= WHAT YOU ARE ASKED TO DO =
Where the line containing "Where should I click to: Click" appears in the entries below, begin there and output every line through the last, exactly, minus the pictures.

= ENTRIES PROVIDED =
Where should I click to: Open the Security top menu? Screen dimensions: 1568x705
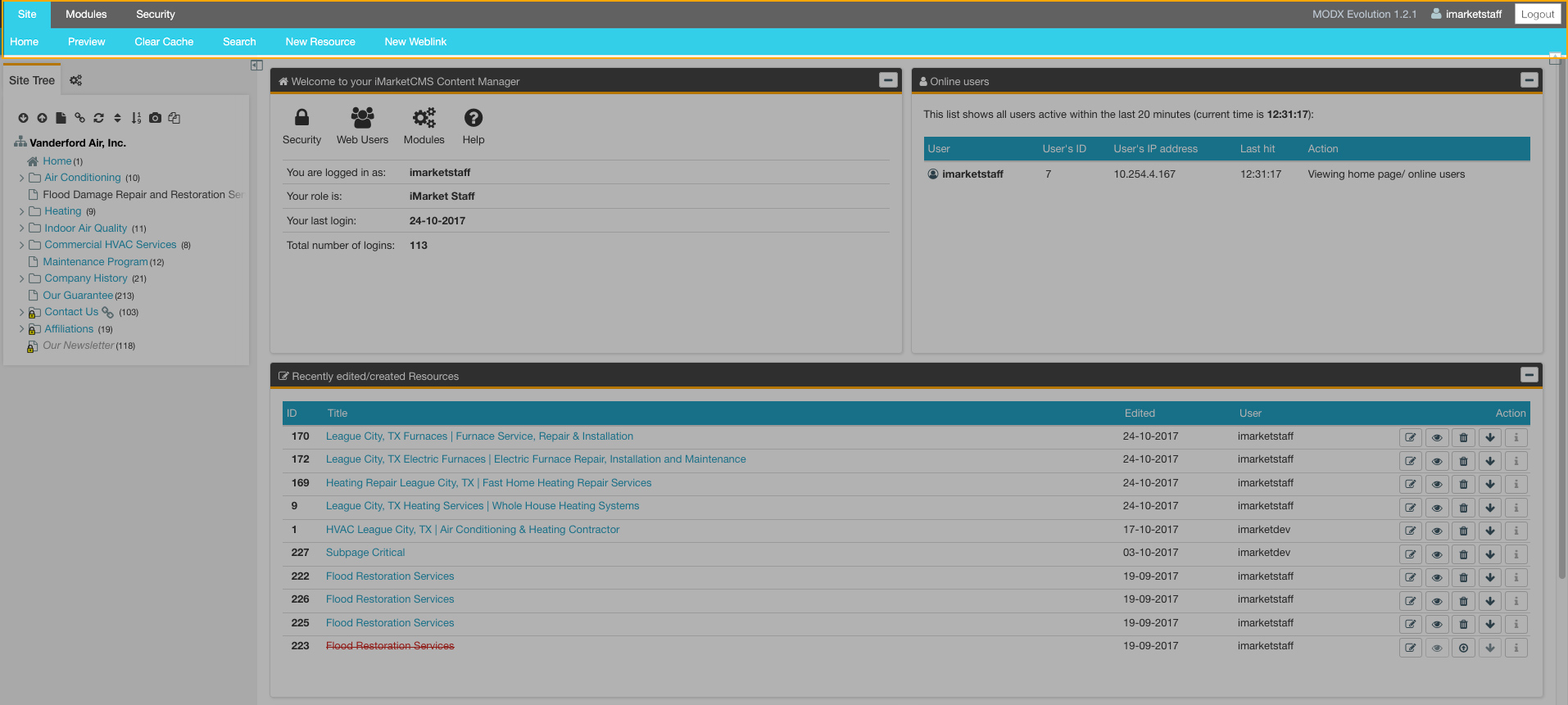click(156, 14)
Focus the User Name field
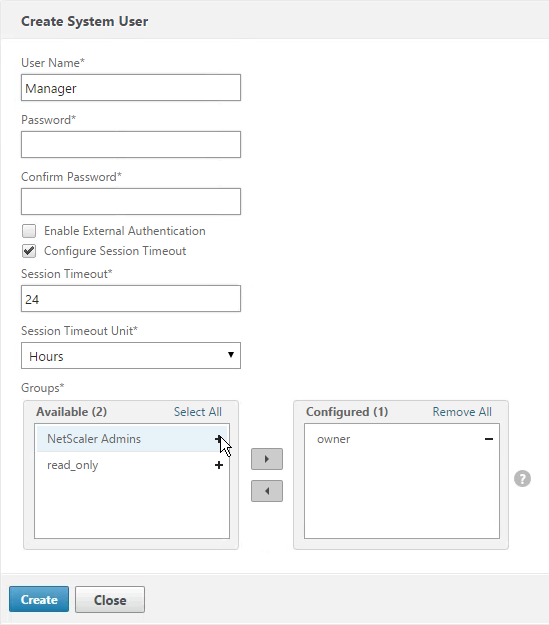This screenshot has width=549, height=625. click(x=131, y=87)
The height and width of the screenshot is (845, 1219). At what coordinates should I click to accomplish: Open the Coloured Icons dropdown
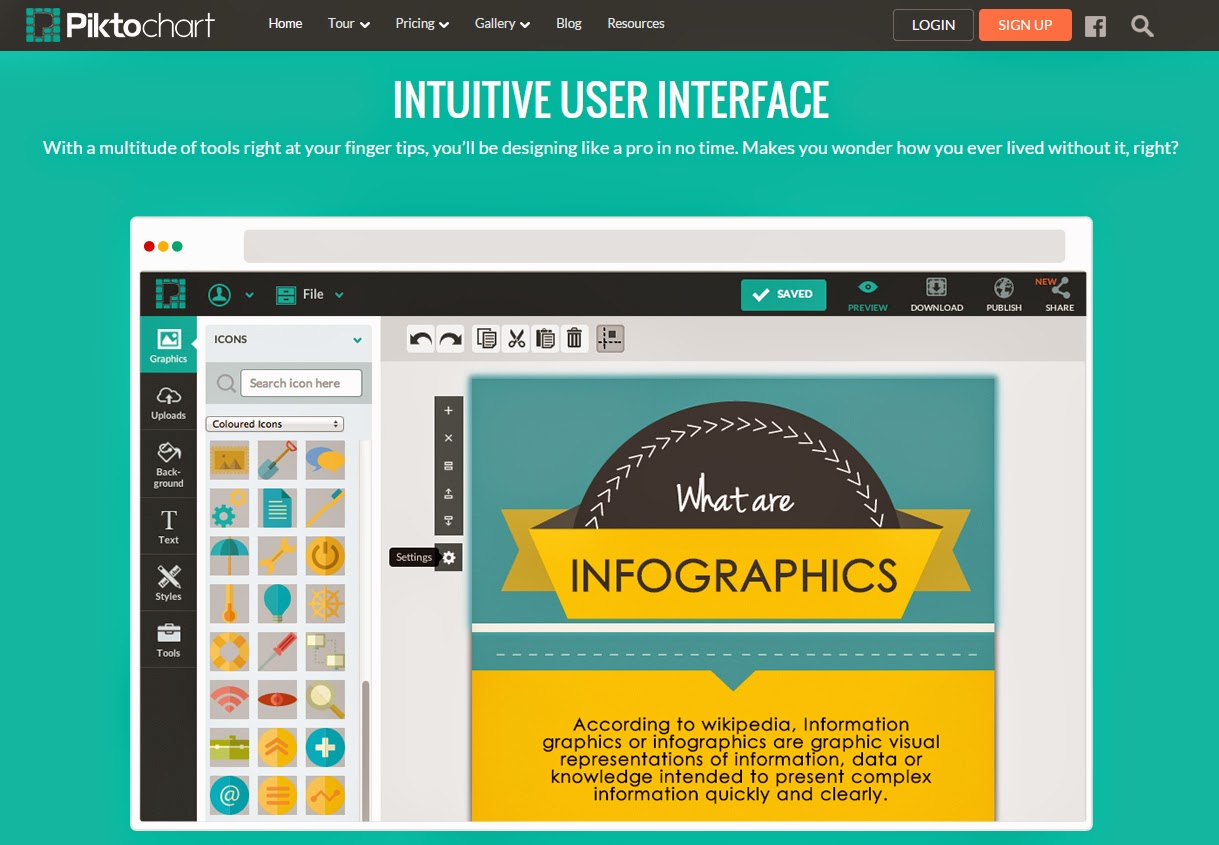274,423
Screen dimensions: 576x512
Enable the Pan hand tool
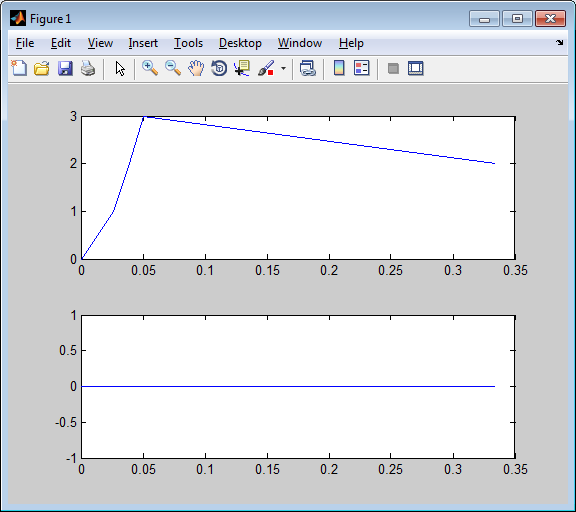pos(196,68)
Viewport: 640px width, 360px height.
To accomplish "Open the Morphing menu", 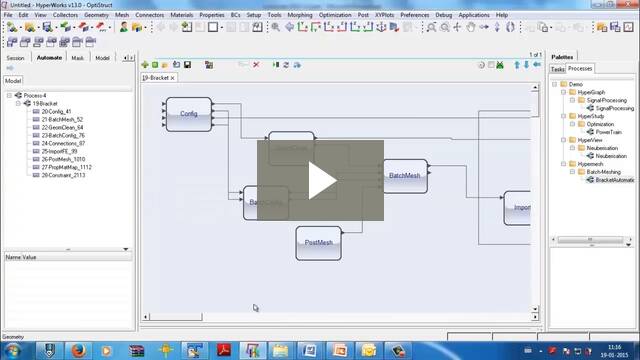I will (x=300, y=15).
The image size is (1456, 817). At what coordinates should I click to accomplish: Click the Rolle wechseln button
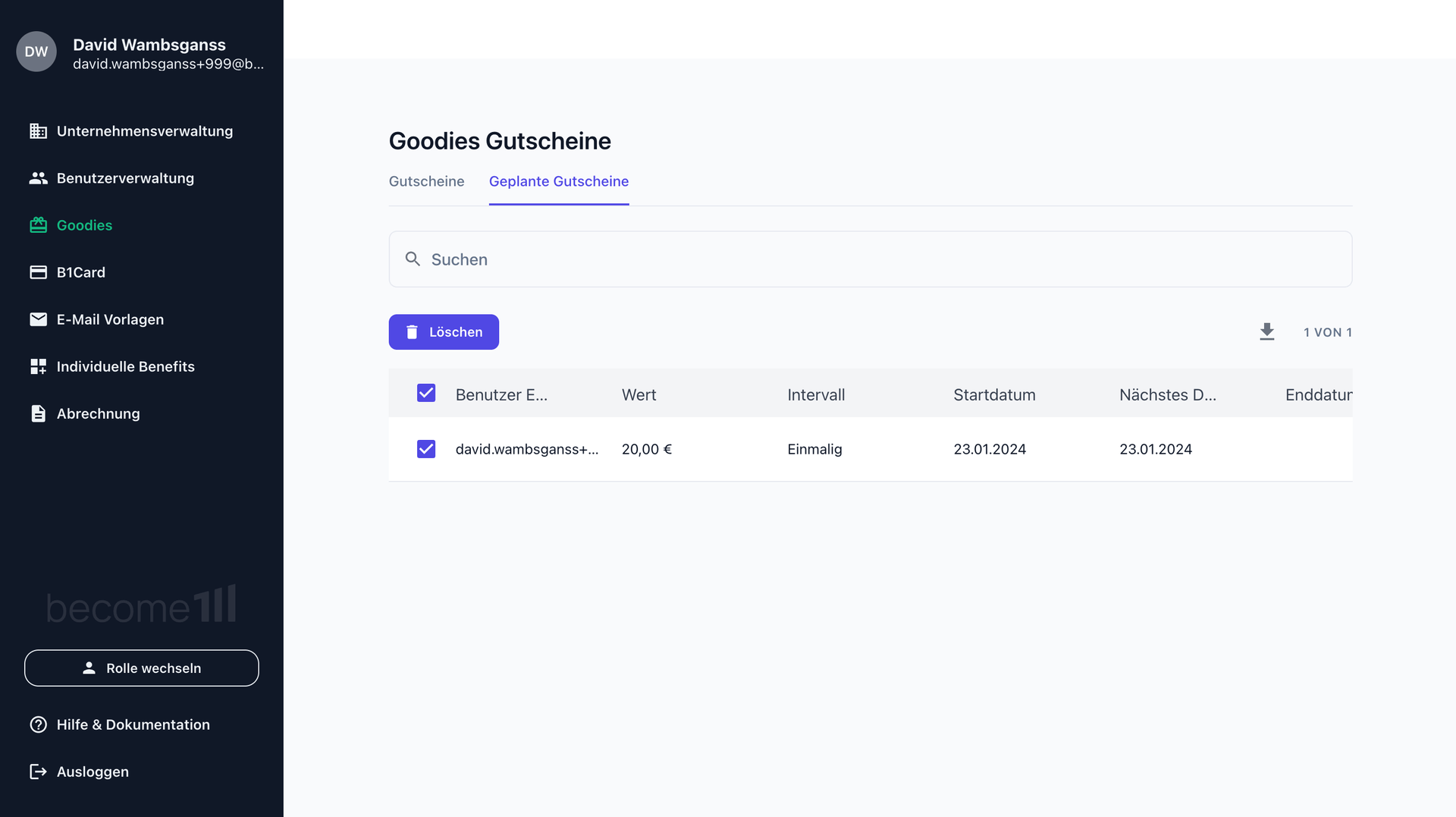click(x=142, y=668)
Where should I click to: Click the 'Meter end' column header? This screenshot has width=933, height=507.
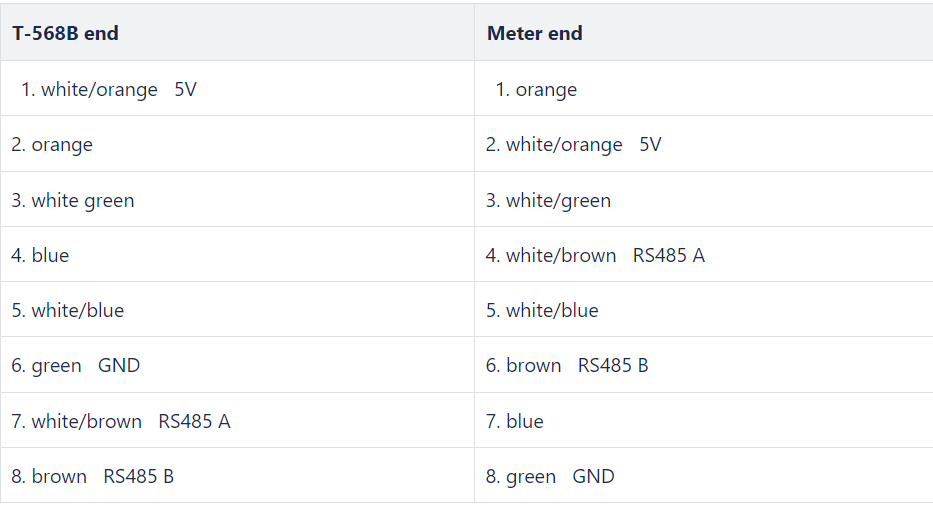[534, 33]
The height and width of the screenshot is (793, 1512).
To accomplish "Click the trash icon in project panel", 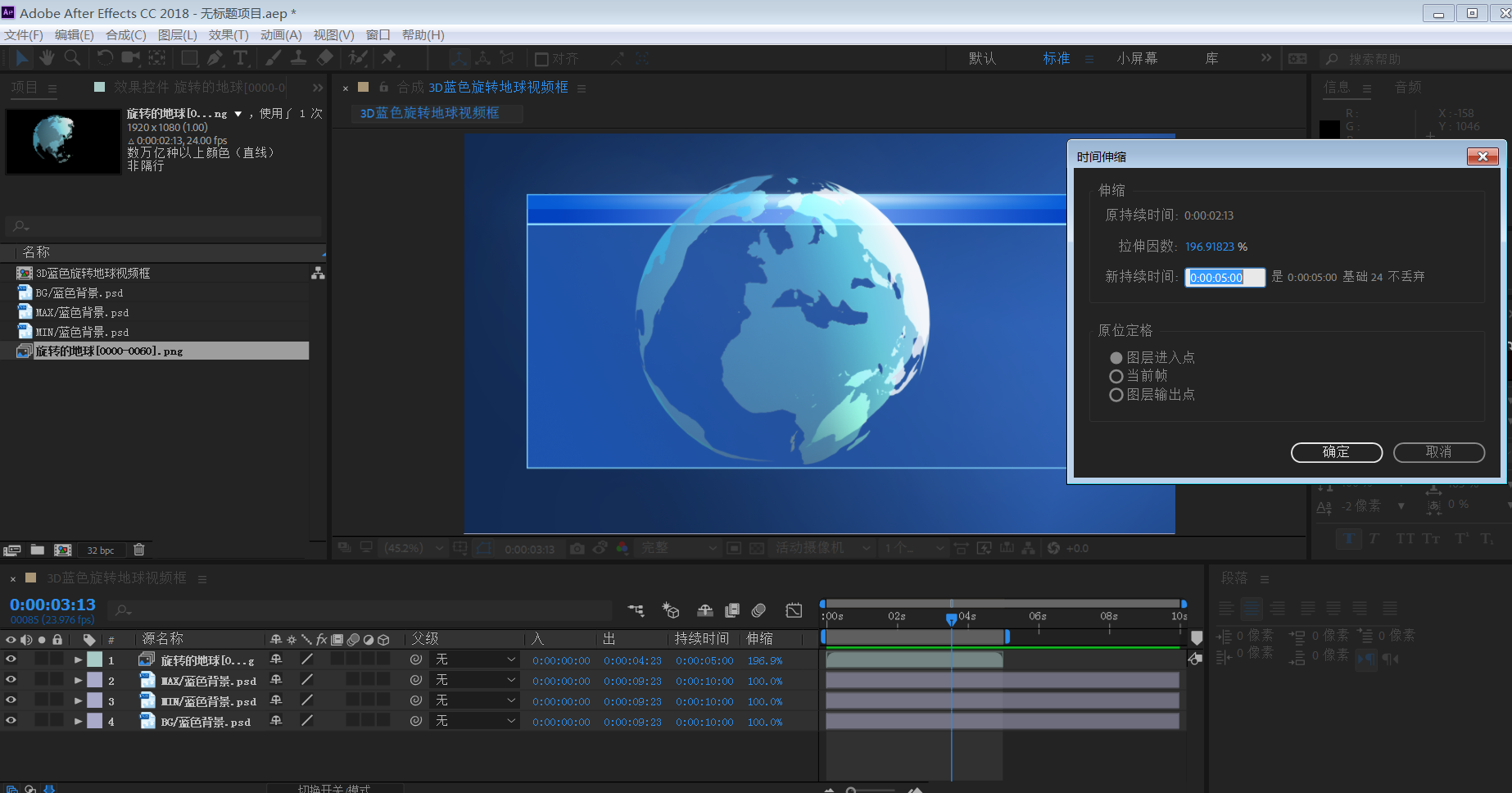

= RESPONSE TO THIS EXERCISE =
Where should I click to: Click the 'Meter end' column header? This screenshot has width=933, height=507.
[534, 33]
The height and width of the screenshot is (793, 1512).
To accomplish "Click the trash icon in project panel", 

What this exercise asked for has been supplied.